Today's been quite a busy Friday. I've had barely any time to chat on ims or look at TMZ.com. That's sad. You should always have a free minute or two each hour to inspect these. And keep a conversation going on AIM.

I've been waiting on a website to start working again for the past 2 hours. Yesterday, I needed to use the website, but it wasn't working. I figured, oh well I'll do it tomorrow.... It's tomorrow, and now that I have time, it's not working! I've done what I can without it, but it's slowly approaching 5 o'clock, and I have a whole evening of busy things to do.

Tomorrow is (finally) my sister's graduation party from college. She decided last month that she'd like to have a party. She asked my dad and step-mom if we can have it at their house. They said yes. She told my mom, and that started the huge fight of the month.

You see, it's not that my mom hates them (dad & step-mom), or that we didn't ask to have it at her house (well, her's and my sister's - they live together). It was that my sister didn't ask. At all. Last year, when my grandma died, my mom went to the funeral (it was my dad's mother), and then to my dad and step-mom's house after the service. She was extremely nervous/hesistant to go. She hadn't really been around them for that long in many years, and never before to their house.

She was able to brave it that day (mainly due to moral support from her best friend, plus her sister was there too - and wine). She knew it was something she had to do - as most of the people there she hadn't seen in years because of the divorce.

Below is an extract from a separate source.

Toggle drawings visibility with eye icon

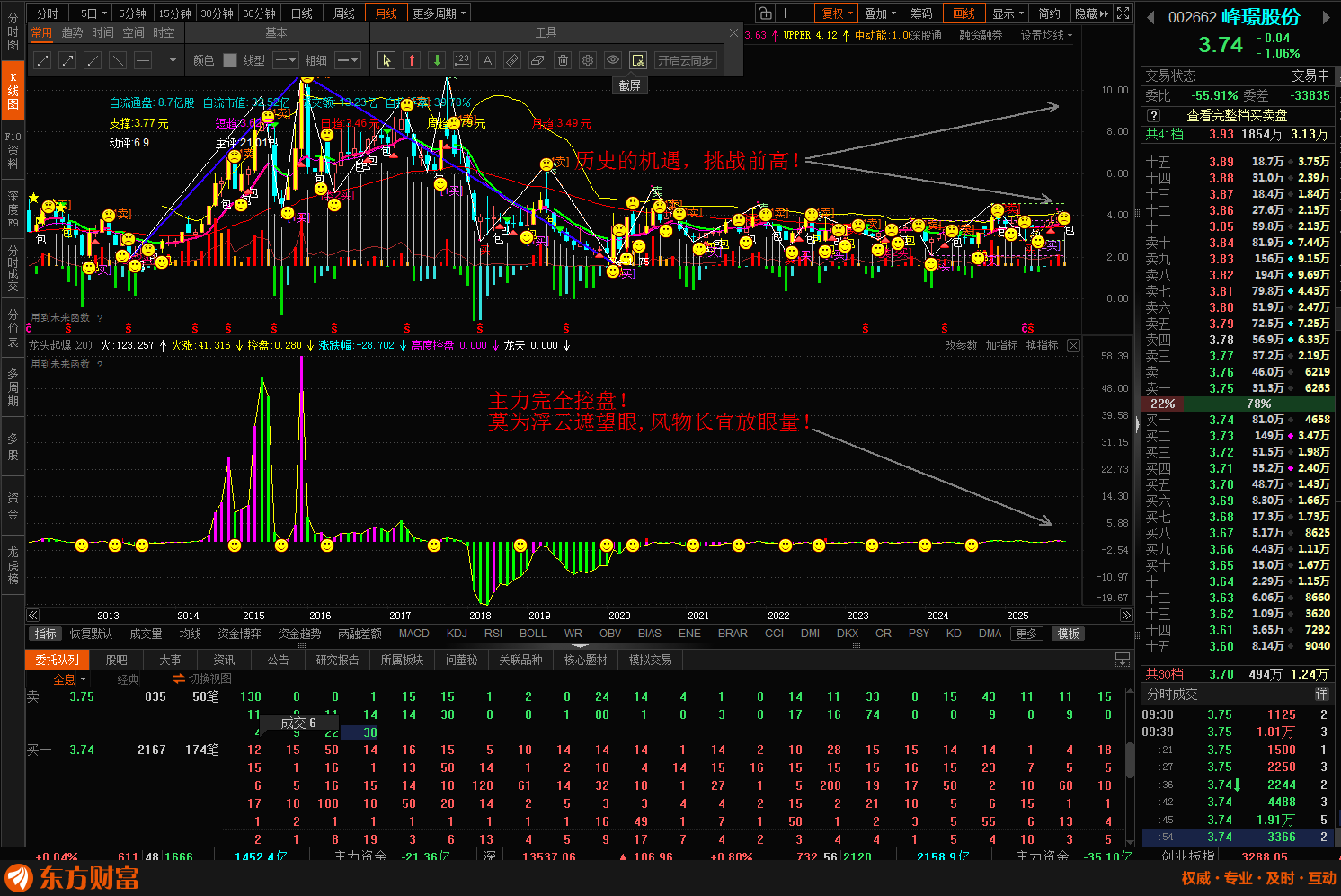(x=613, y=60)
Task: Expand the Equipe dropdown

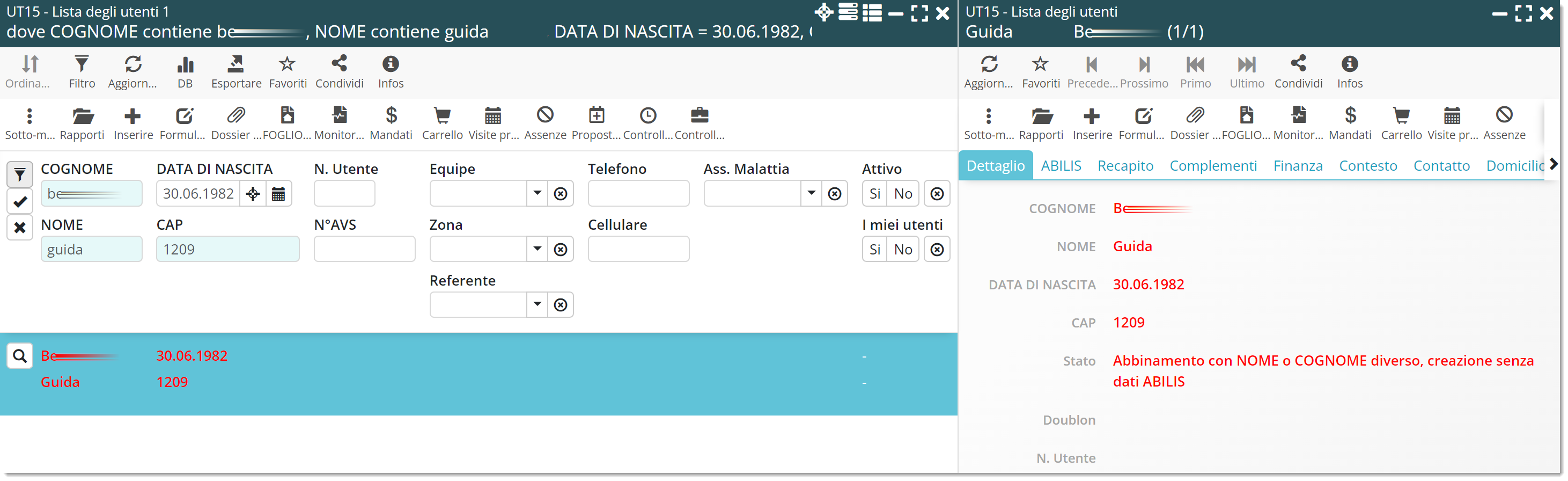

So, with this party, it was now another territory problem. I know my sister should have tried to figure out a more neutral location, but my dad's house was utilized well for my grandma's thing, and so this would be better since it's spring. (although note to self - it sure looks really ugly outside. Weird haziness, but hot).

So, I told her that J and I will drive down with her, stay with her, and then she can leave and we'll stay behind to clean so she doesn't have to go through any not-needed awkwardness. I can understand why she doesn't want to go. I wouldn't want to go to my ex's. I wouldn't want to see the nice house he has, the pool, the things inside....Ever since the divorce (and the legal separation that happened about 6 years prior to the actual divorce) her life has been so hard. Never caught a break. Always in debt up to her eyeballs. Finally, she got out of it, then, she hurt her back, was unemployed for about 9 months, and she's back where she was before. She doesn't own a home, and she just doesn't want to see how successful his life has been...I don't blame her.

Anyways, so my dad was in charge of getting the tables to rent, the main dish (tri-tip) and all the booze (beer/wine). My mom was in charge of the side dishes, appetizers, and dessert. She loves to cook. So tonight is going to be a night filled with chopping, mixing, cooking, cutting, dipping, heating, and storing. I'd tell you what we're making, but it's too many things to list. I honestly don't even know if I'll make it through the night. I feel like I'd be that mom from that Rice Krispie's commercial so many years ago. Although she faked the flour on her face. Mine might be real.

So, it should be an exciting day, hopefully little drama. But with my family, and their friends, and their family - you really can't expect anything NOT to happen.